Transcribed word for word, the lines below from the one with "Check the 호텔 filter checkbox" through the last line of the records form the answer; no picture is to be included.

Saved entries
____________________

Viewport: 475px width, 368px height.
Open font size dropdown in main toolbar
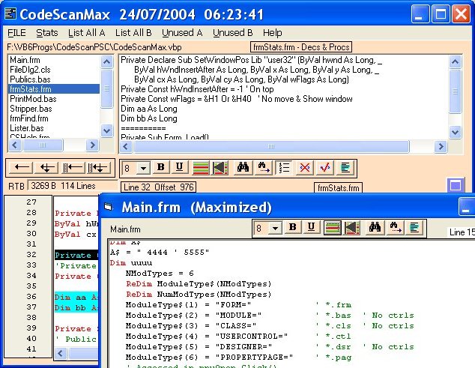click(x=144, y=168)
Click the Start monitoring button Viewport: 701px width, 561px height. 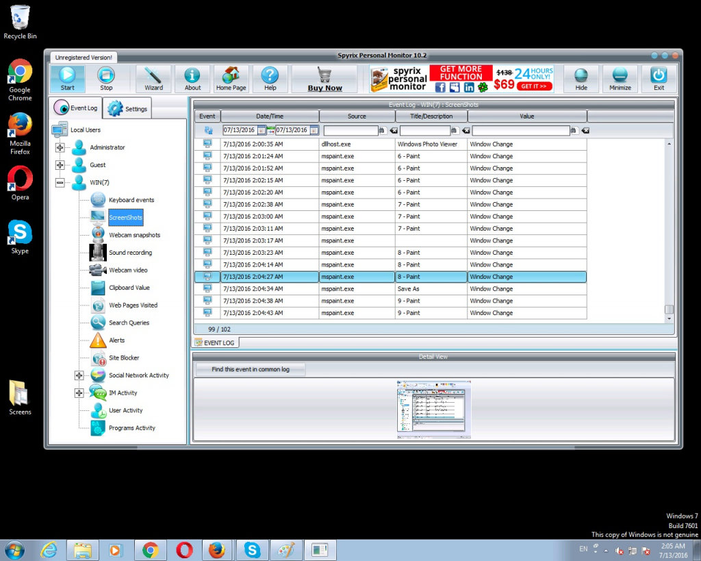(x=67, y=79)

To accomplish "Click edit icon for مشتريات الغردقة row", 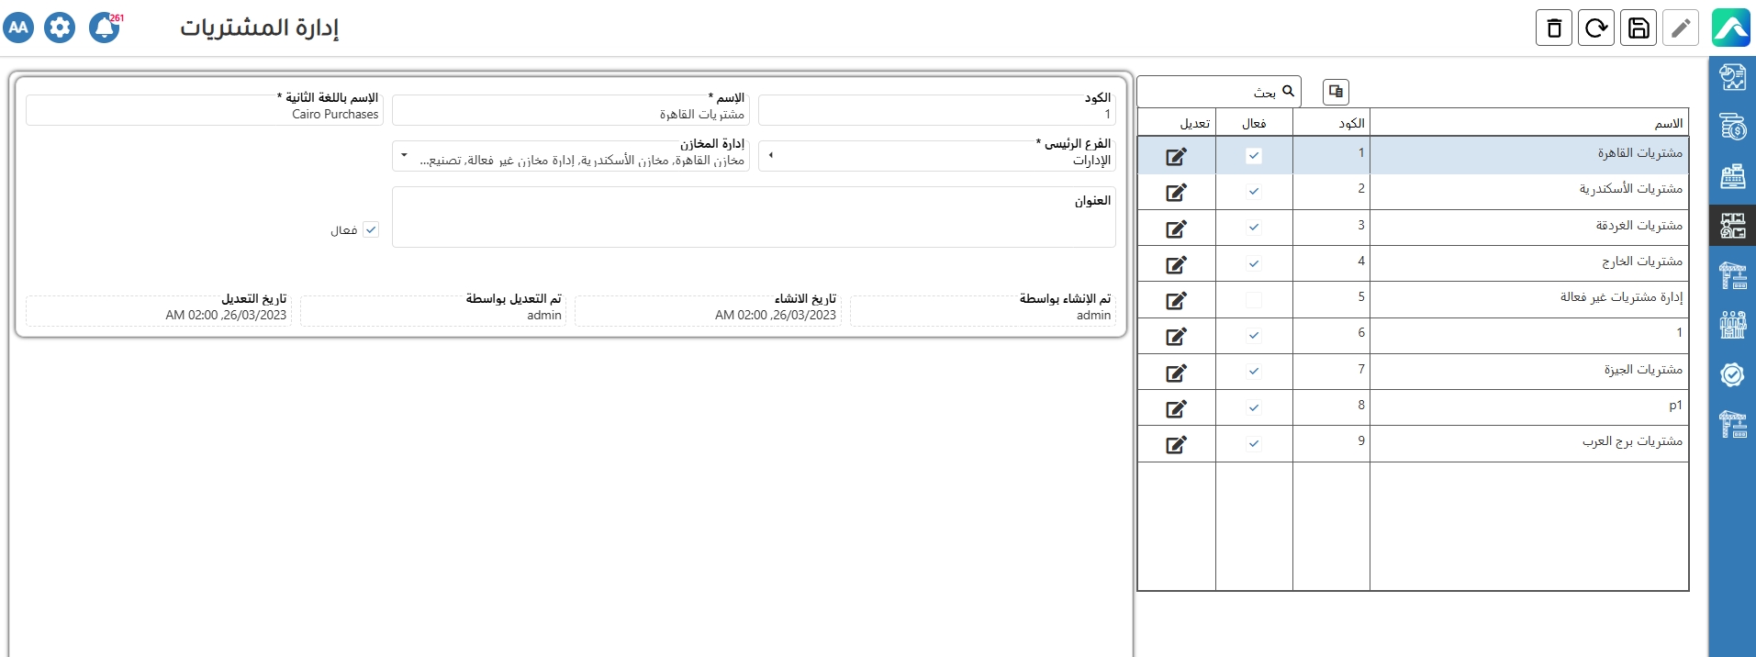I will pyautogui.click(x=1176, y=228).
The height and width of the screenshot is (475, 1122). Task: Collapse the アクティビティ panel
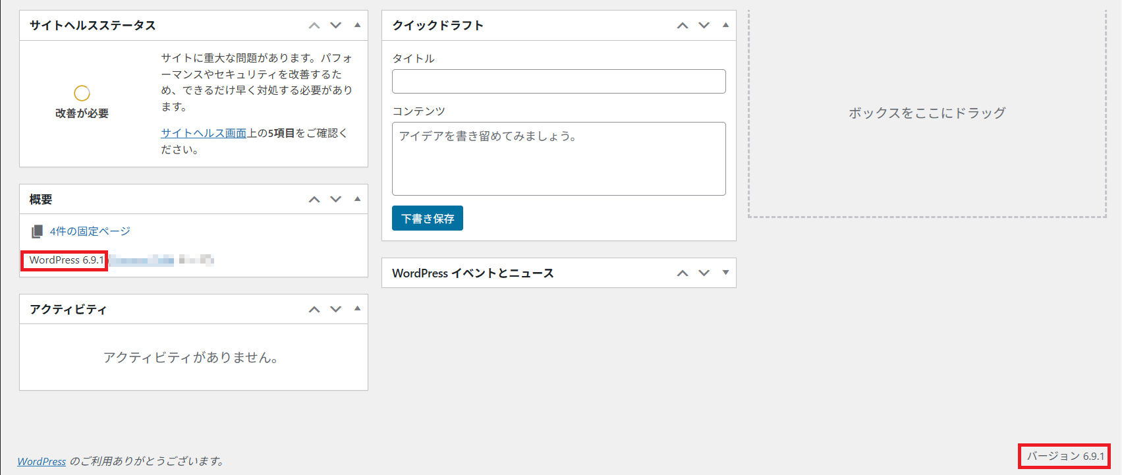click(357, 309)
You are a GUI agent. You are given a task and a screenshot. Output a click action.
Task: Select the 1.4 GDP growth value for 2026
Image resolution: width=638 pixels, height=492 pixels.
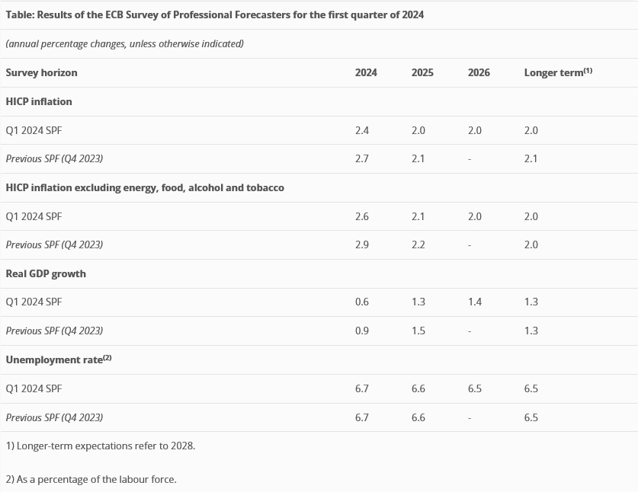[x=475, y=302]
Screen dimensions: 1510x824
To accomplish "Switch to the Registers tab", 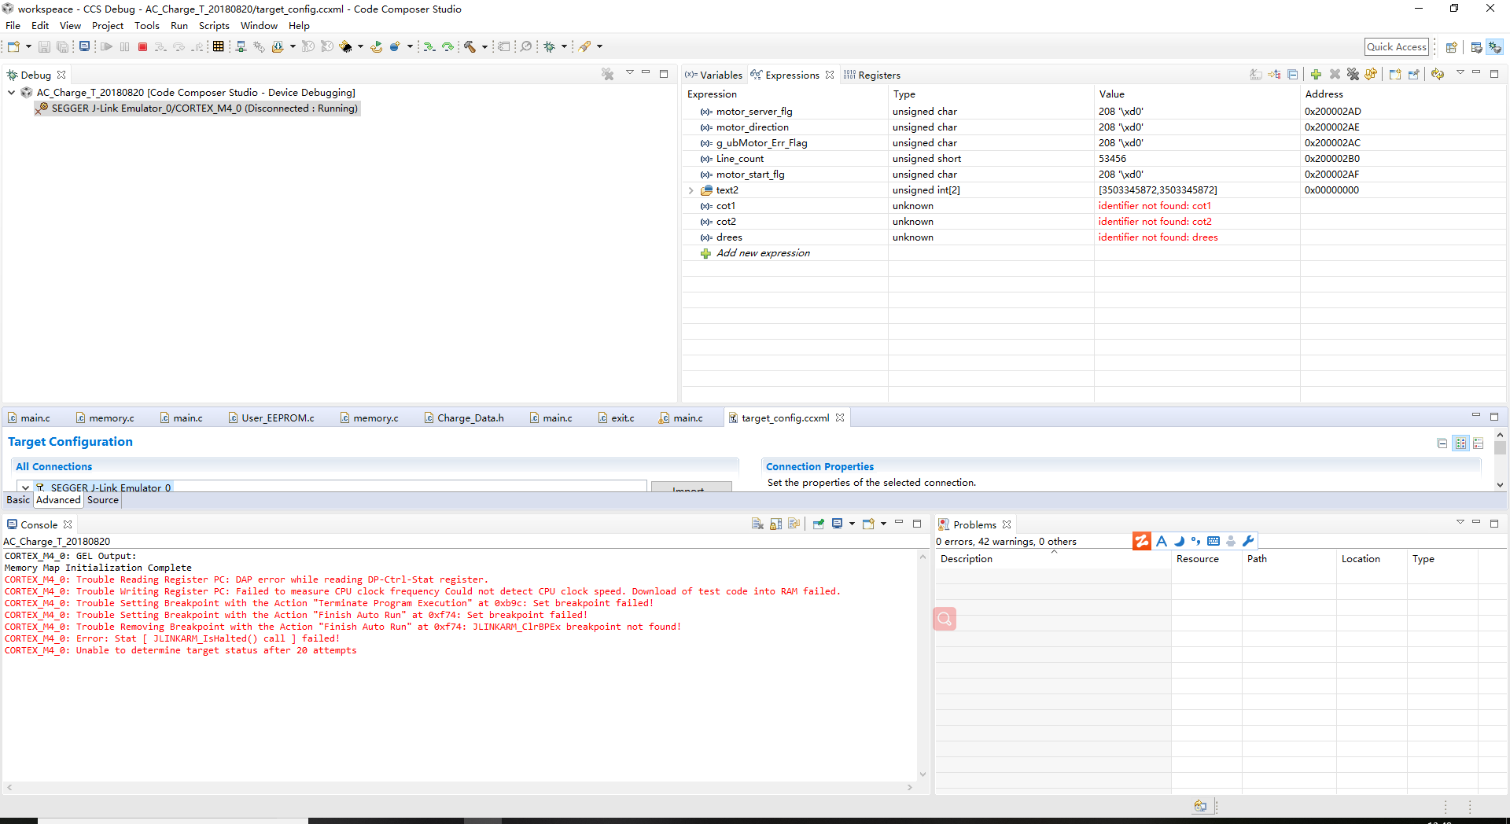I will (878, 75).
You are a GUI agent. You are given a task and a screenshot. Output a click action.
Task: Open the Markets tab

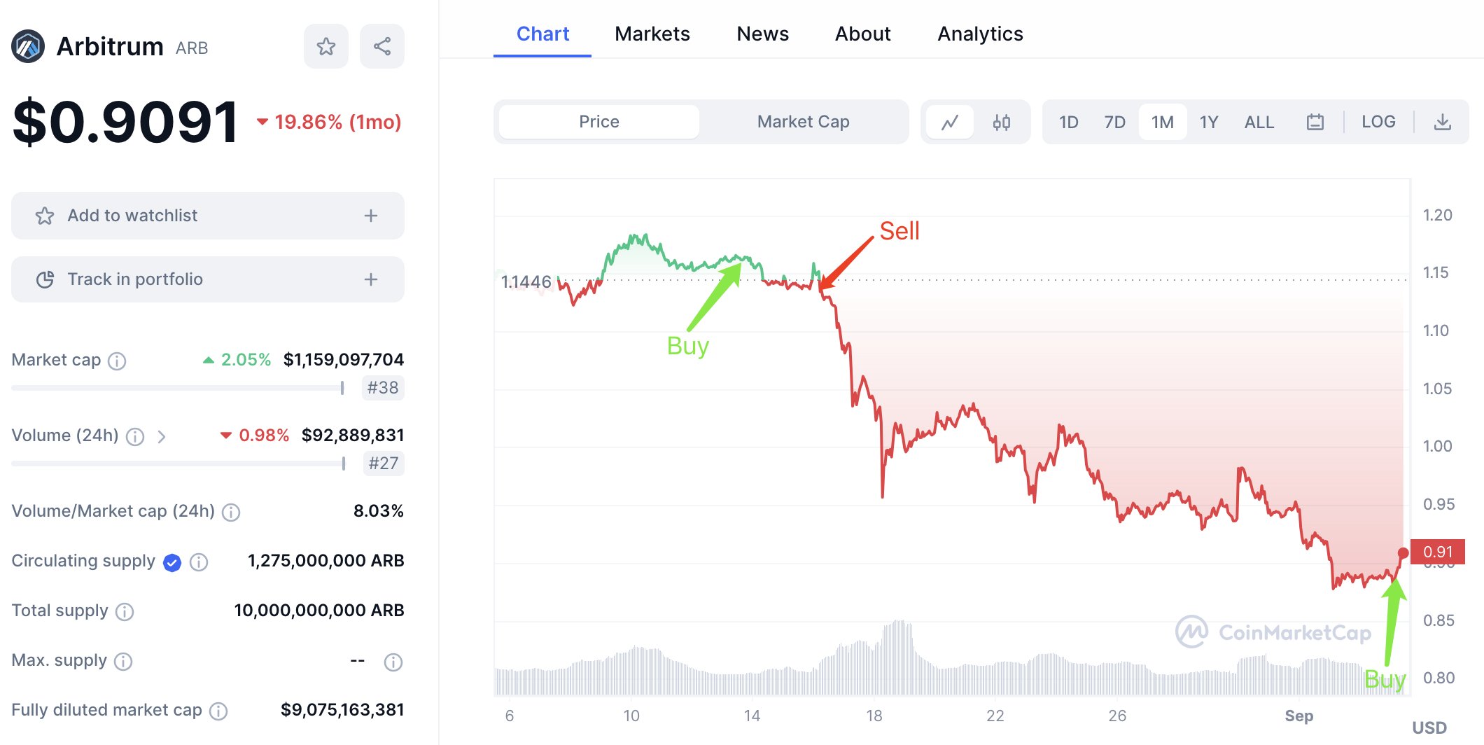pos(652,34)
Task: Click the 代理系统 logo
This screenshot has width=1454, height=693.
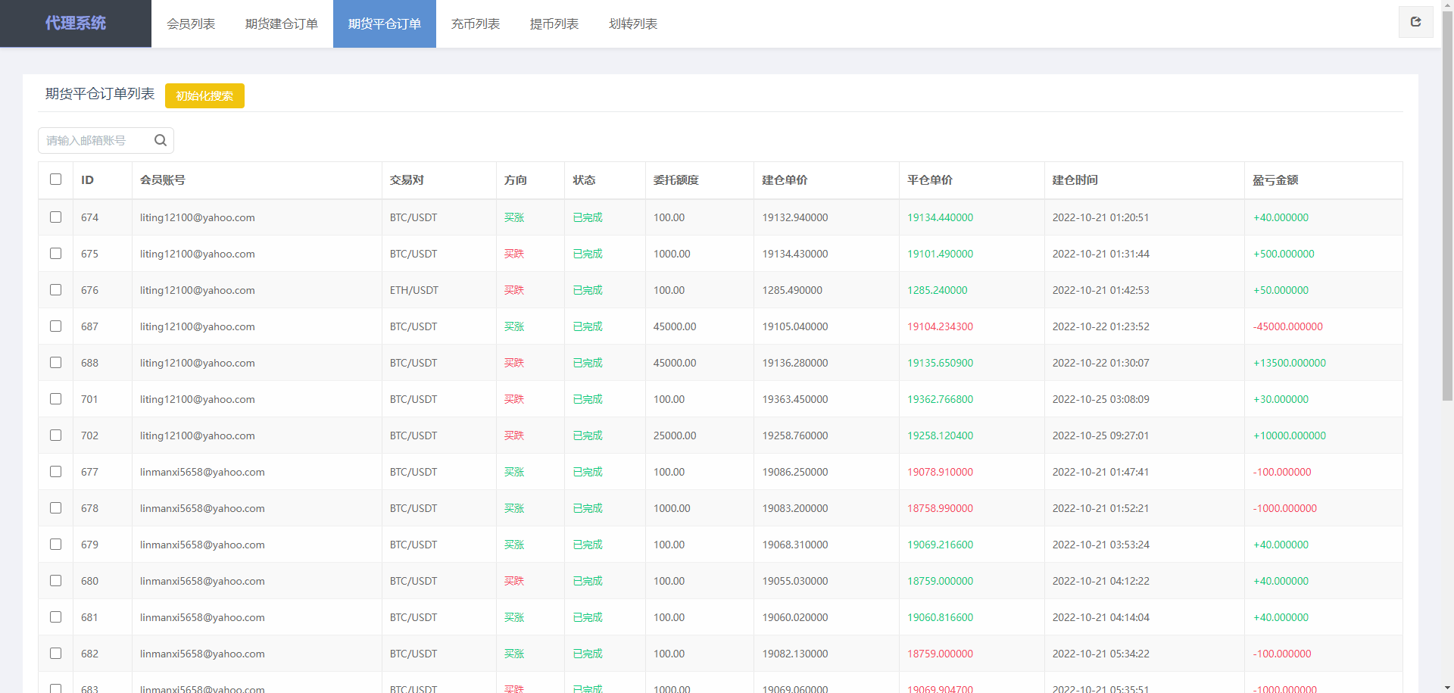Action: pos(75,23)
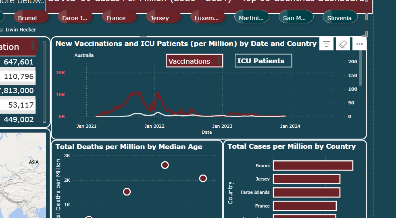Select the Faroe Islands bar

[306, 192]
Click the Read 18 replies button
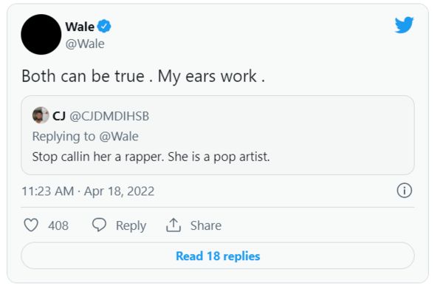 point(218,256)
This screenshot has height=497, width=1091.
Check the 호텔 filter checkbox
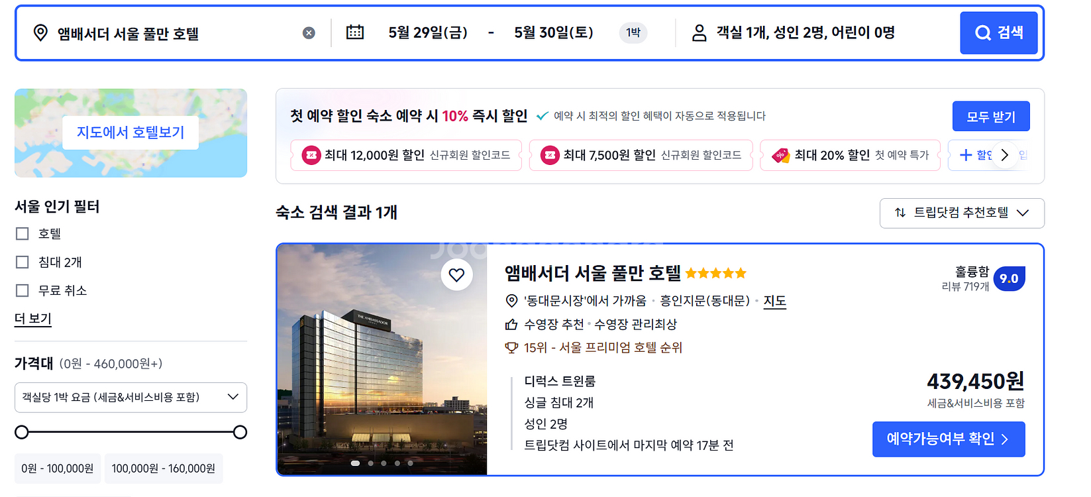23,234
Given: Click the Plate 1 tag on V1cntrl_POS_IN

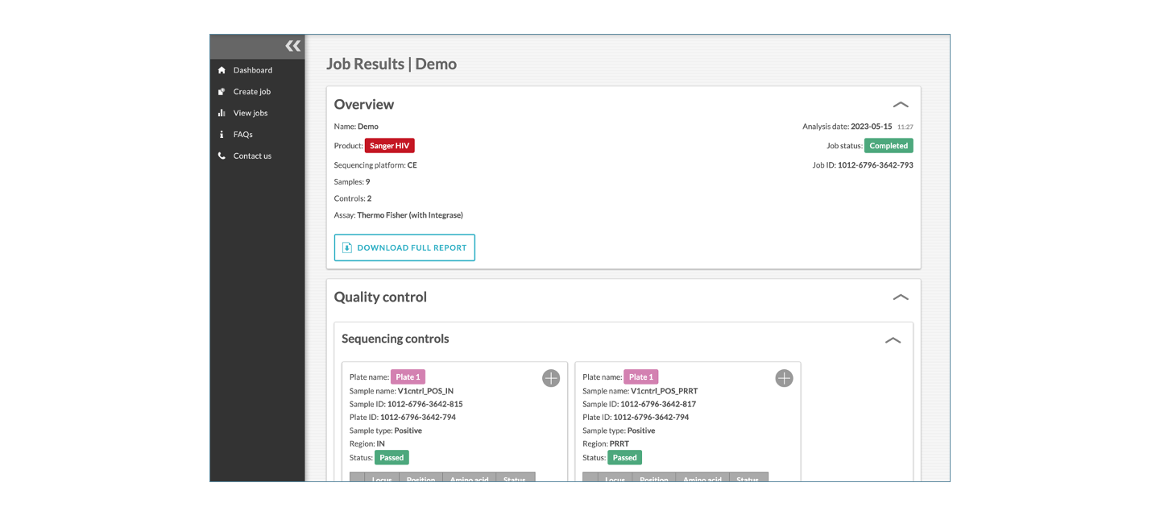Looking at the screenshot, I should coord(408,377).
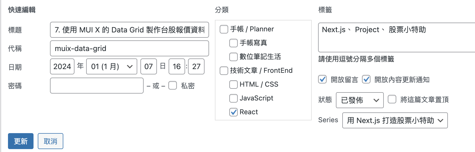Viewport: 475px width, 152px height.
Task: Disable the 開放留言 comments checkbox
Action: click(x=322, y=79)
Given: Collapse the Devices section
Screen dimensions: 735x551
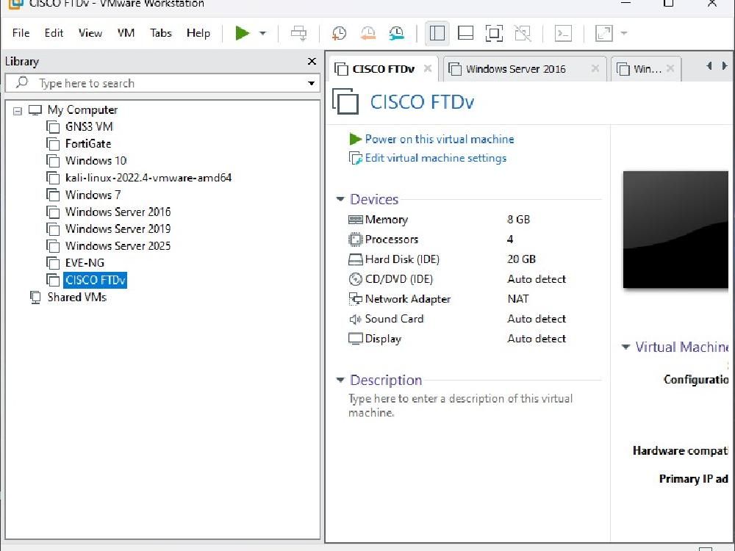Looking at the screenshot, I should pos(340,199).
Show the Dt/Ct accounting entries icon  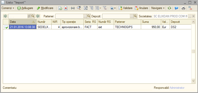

____________________

- Expected answer:
Check the 호텔 filter checkbox
23,234
Given: Click the Plate 1 tag on V1cntrl_POS_IN

Looking at the screenshot, I should coord(408,377).
Viewport: 475px width, 152px height.
Task: Disable the 開放留言 comments checkbox
Action: click(x=322, y=79)
Given: Collapse the Devices section
Screen dimensions: 735x551
Looking at the screenshot, I should pos(340,199).
Show the Dt/Ct accounting entries icon  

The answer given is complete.